Этот вопрос он задал себе для порядка, как в суде, скажем, заставляют привлеченных называться, хотя истец, ответчик и свидетели суду известны. Бессовестно с женщинами он не поступал. Кончалась музыка — и все. Кого ж винить в том, что ничего вечного на свете не бывает? А может, удача нужна: найти свою иголку в стоге сена.
Несколько лет назад он думал было, что уже нашел.
Ему везло на вдовушек, а впрочем, возраст был такой: девчонка — уже не пара ему, постарше — замужем, замужних же стерегся, греховодничать не желал.

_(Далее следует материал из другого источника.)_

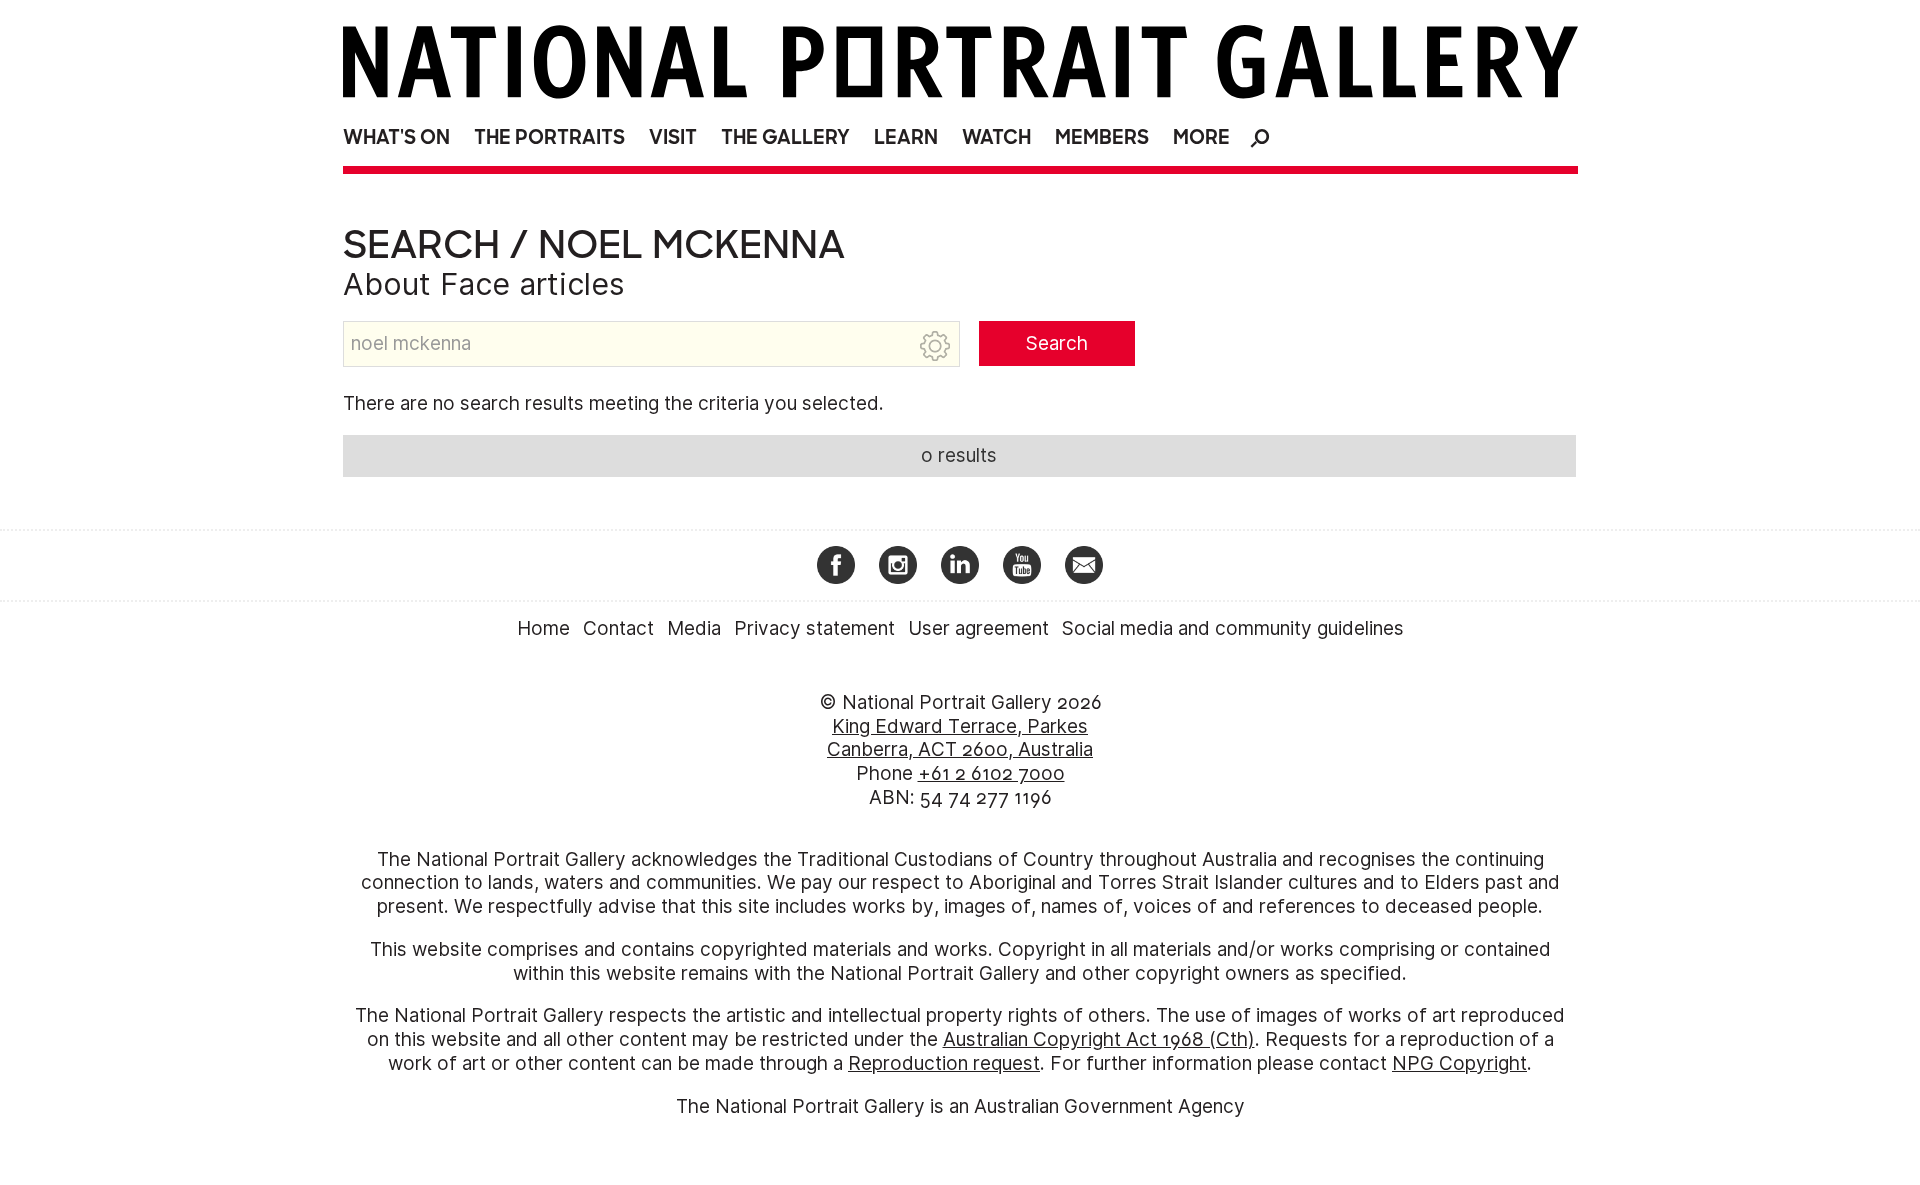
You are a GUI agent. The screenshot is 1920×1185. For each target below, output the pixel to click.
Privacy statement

И эта была вдовушка, врачиха из поликлиники Фаина, — он с ней и познакомился благодаря простудному заболеванию. Другие при таком знакомстве считают козырем обман, а он привык придерживаться правды и лишь потом убедился, что правда — самый верный козырь.
На правде и сошлись они с Фаиной: друг другу не мешать, претензий не иметь, жить так же, как жилось, и порознь, разумеется. Она была его ровесницей, овдовела рано, воспитывала сына, привыкла к своему укладу, — зачем ломать? Вот кабы настоял он, и сломала бы, возможно, во он и позже не настаивал, когда уверился, что найдена иголка в стоге сена. Он к ней не часто приходил, изредка, она же никогда к нему не приходила. Была ли у них настоящая любовь — та, что как солнце в небе, — он затруднился бы сказать, но тайна у них была, а это уже немало. Жить тайно — не то же, что жить ложно.
А в феврале, после того вьюжного дня, с ним сотворилось что-то неладное. Он заявился к Фаине поздно вечером, но заходить не стал, вызвал ее на мороз, стояли под навесом во дворе, где малышня из детского садика здешнего укрывалась в летнюю пору от непогоды. «Ты врач, — сказал он, — а не видишь, что у тебя под носом творится». — «Что?» — «Да вот же: человек жиреет, брюхо — барабан, диета нужна, специальные предписания». Посторонняя заметила, своей — до лампочки. Он этого, однако, не сказал, хотя картина — в закутке, у подвесного конвейера — была перед глазами.